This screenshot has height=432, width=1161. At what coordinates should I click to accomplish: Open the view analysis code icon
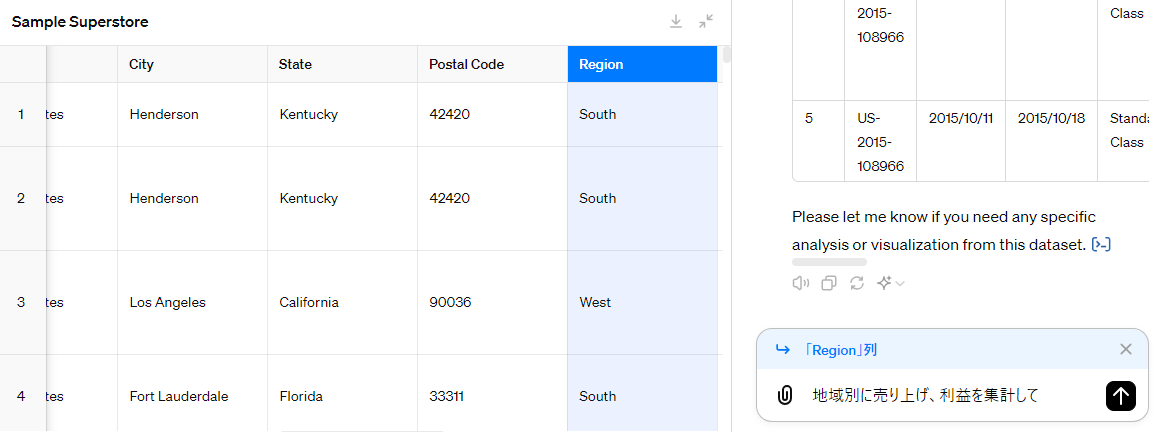[x=1101, y=244]
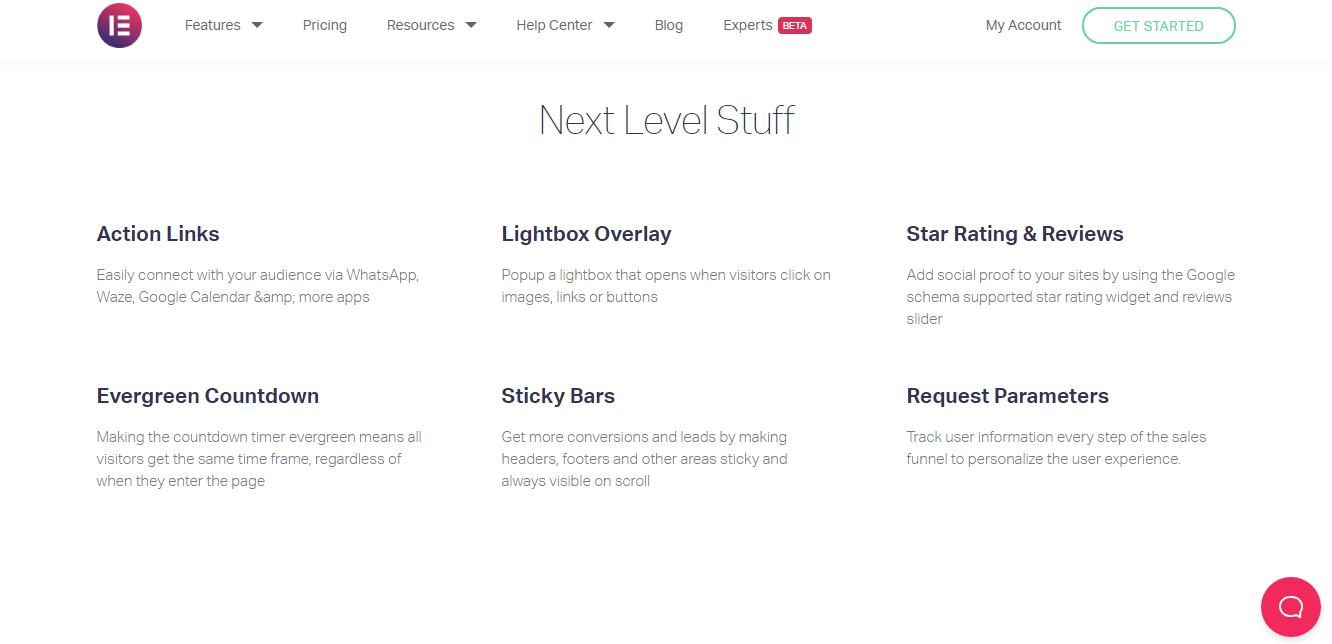The image size is (1332, 644).
Task: Select the Action Links heading
Action: 158,234
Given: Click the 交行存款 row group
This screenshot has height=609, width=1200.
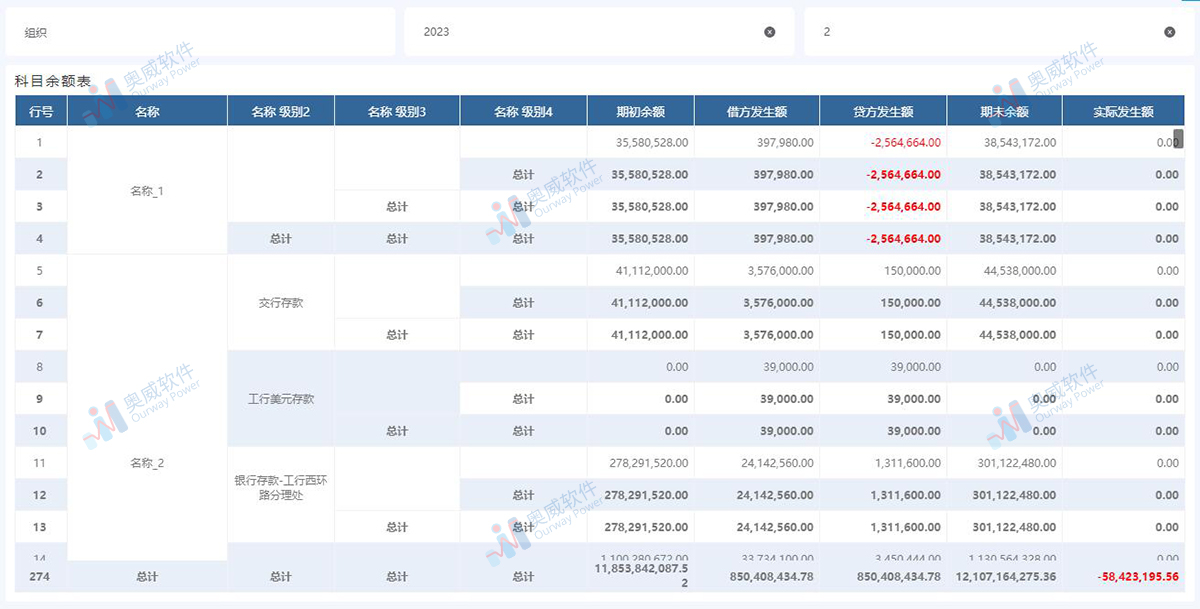Looking at the screenshot, I should [281, 303].
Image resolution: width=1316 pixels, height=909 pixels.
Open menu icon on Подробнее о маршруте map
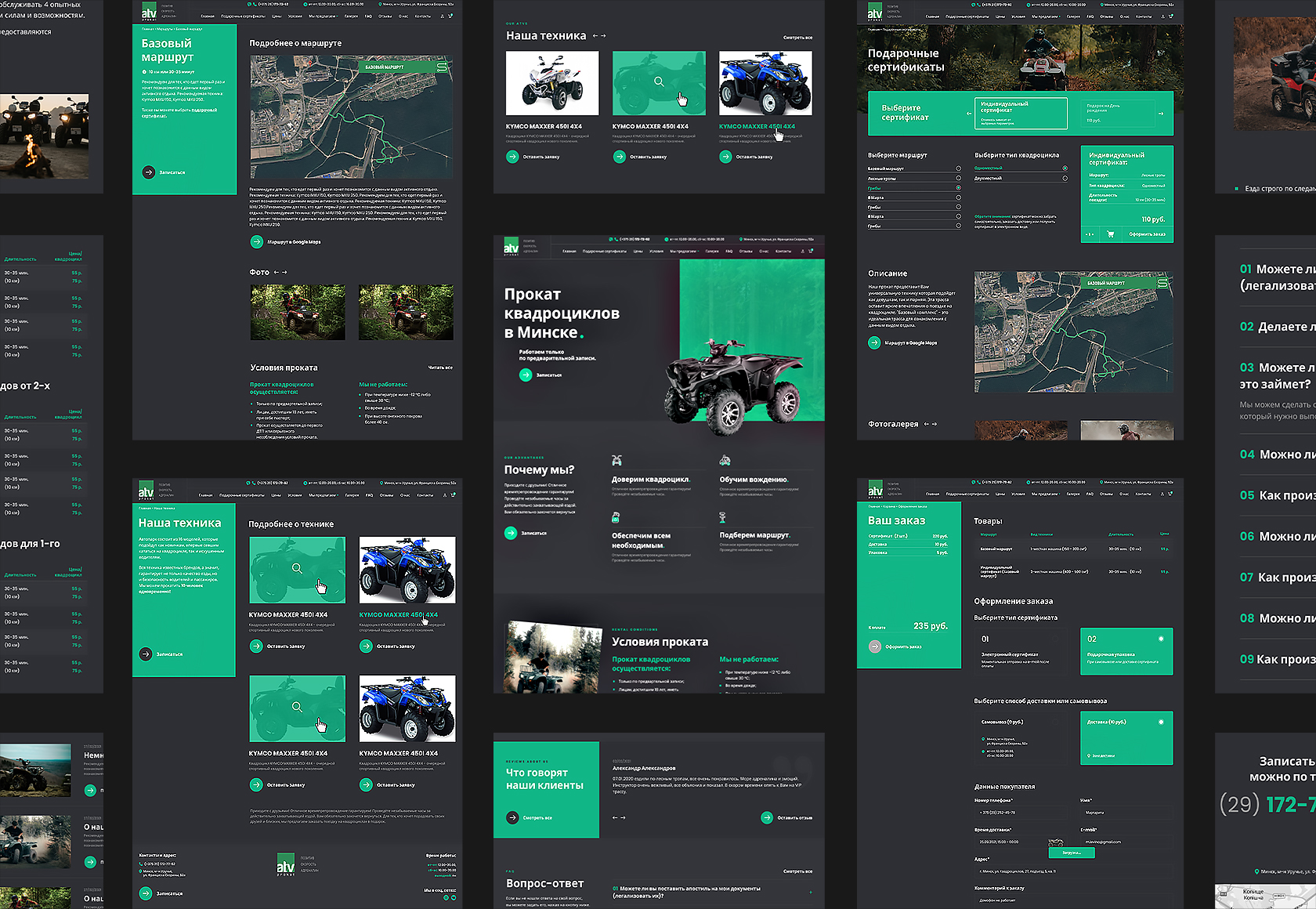443,67
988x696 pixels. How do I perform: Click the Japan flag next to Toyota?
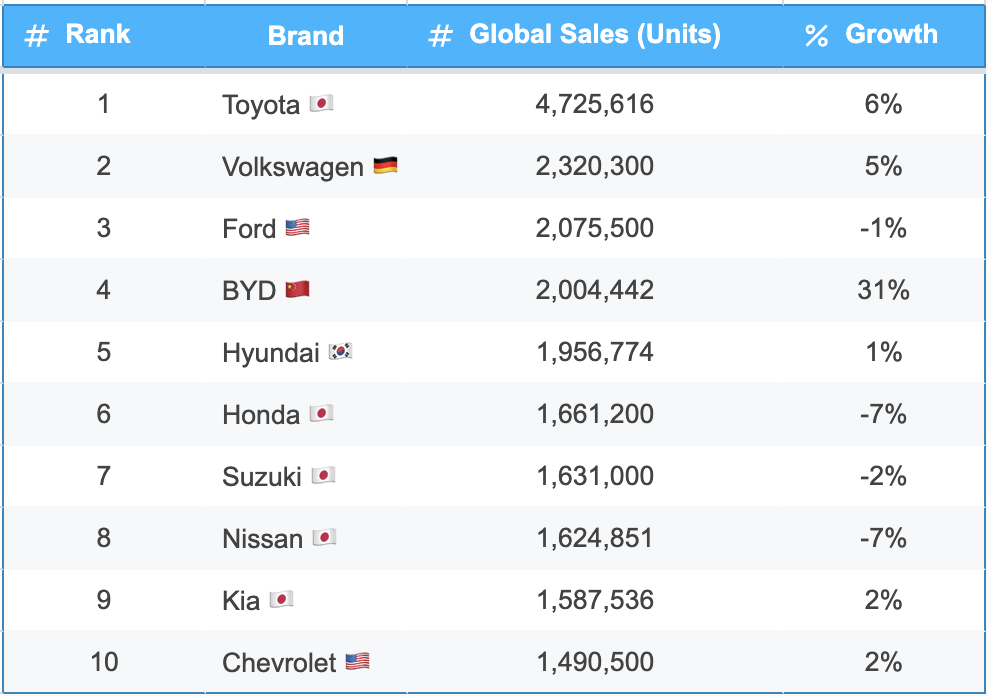(x=321, y=104)
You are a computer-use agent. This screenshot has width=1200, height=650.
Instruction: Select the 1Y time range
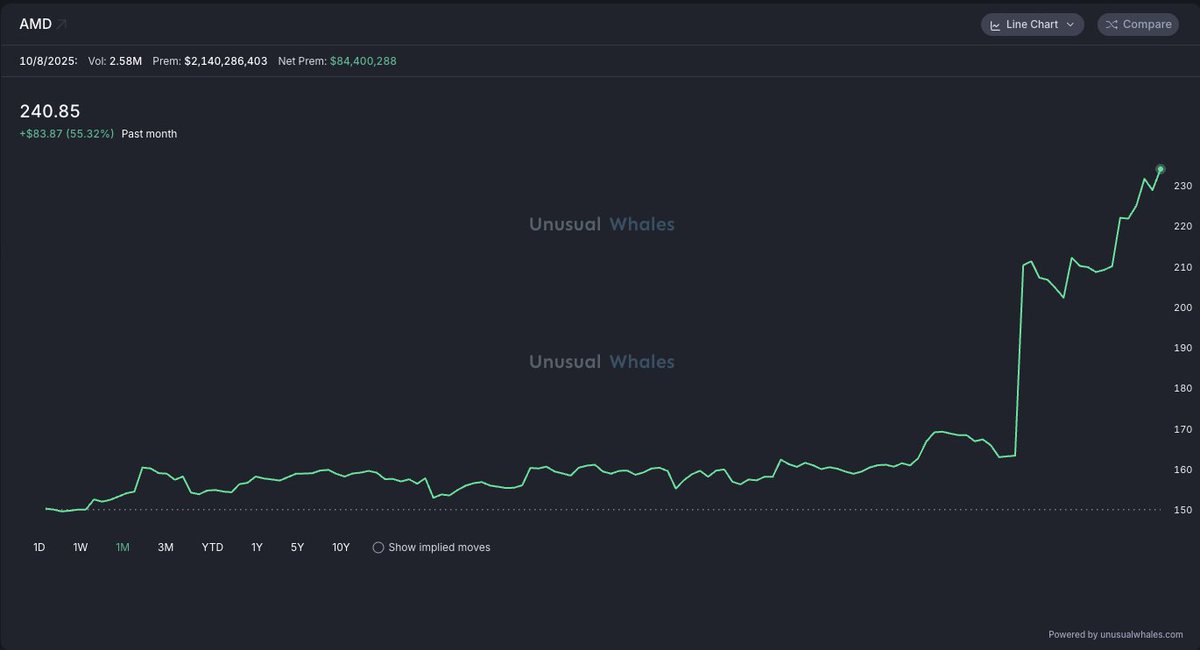click(257, 547)
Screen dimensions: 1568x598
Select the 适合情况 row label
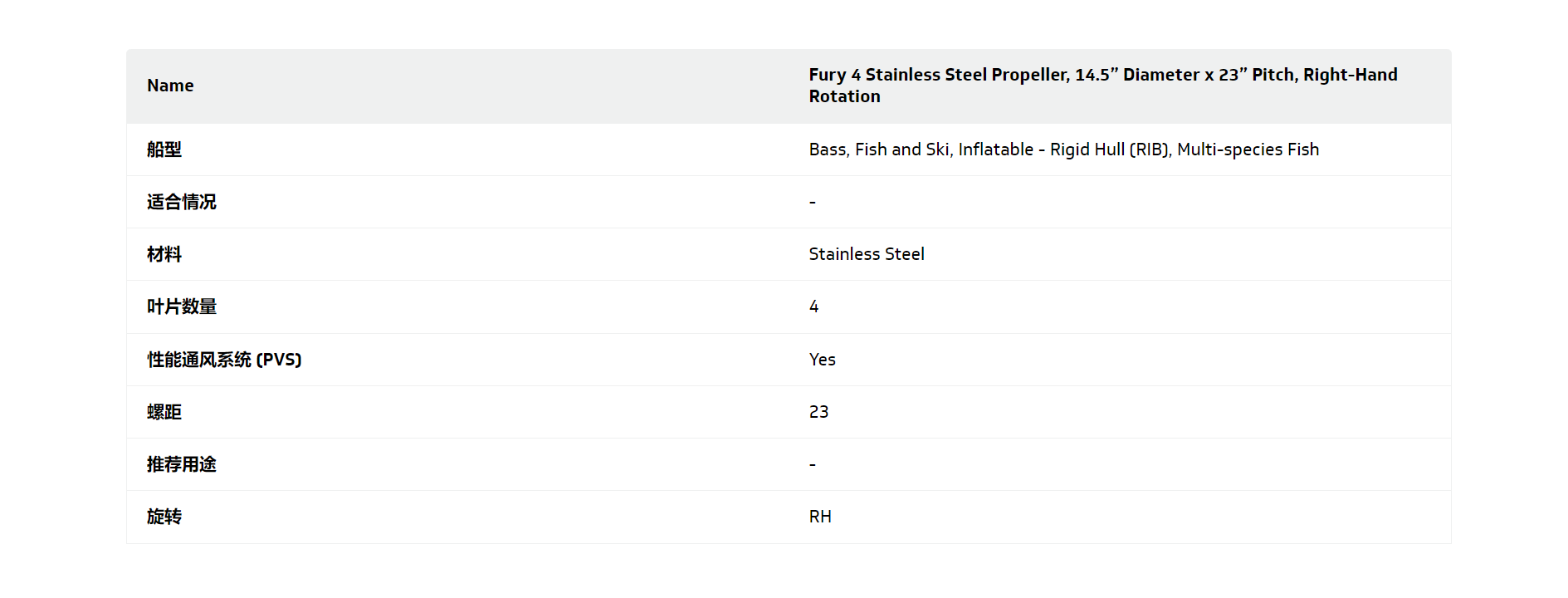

Work item
Could you set down nothing but the lines from the one containing "Open menu icon on Подробнее о маршруте map" through the last line of the records above, both ends included, exactly as given and free of pictures?

Exercise solution
Open menu icon on Подробнее о маршруте map
443,67
988x696 pixels. How do I perform: Click the Japan flag next to Toyota?
(x=321, y=104)
You are a computer-use agent. This screenshot has width=1200, height=650.
Instruction: Select the 1Y time range
click(257, 547)
Screen dimensions: 1568x598
Select the 适合情况 row label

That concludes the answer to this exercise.